The problem here is the shrinking crack spreads and some poor earnings guidance from several energy companies that already reported. Oil hit $92 on Friday but refined gasoline was selling for $95.50. The $15-$20 crack spreads from early in the summer have declined to only a couple dollars today. Refiners are making relatively little money at the current price. One analyst said on Friday that refiners will slow production eventually rather than sell gasoline for a loss. The problem is the lack of demand for gasoline. This may already be happening since gasoline inventories fell by 2 million barrels last week.
Crude imports fell a whopping 1.3 mbpd over the last week suggesting refiners are cutting back on their purchases until the price imbalance corrects. Capacity utilization fell back to 87.1% last week. The refiner market and the inventory levels are trying to tell us there is an artificial imbalance in progress. Gasoline inventories are 7.1% below 2006 levels but gasoline prices are only about 20 cents higher. Crude was $66 this time last year and at $92 today that is a 40% increase or $26. You would think a $26 increase in crude prices would produce more than a 20-cent increase in gasoline prices. Under normal supply and demand conditions the ratio between crude prices and gasoline would be relatively constant. These are not normal markets. Using the same ratio as in October 2006 gasoline futures should be about $3.20 now instead of $2.27.

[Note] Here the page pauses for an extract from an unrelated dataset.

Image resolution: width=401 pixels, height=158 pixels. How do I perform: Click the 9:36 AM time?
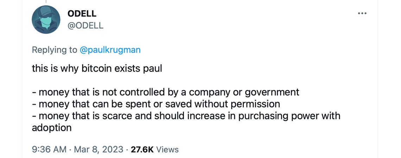point(49,149)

On Friday Kirk Kerkorian announced a bid to buy 20% of Tesoro at $64 a share. Either captain Kirk has finally gone senile or he knows something we don't. Does Kerkorian think gasoline is going to $3.20 to reinflate the crack spreads? Several analysts spoke in unkind words about his bid while a lone Goldman Sachs analyst agreed with Kerkorian that refiners were undervalued. Something smells here and I am not downwind from a refinery. I removed TSO from the watch list.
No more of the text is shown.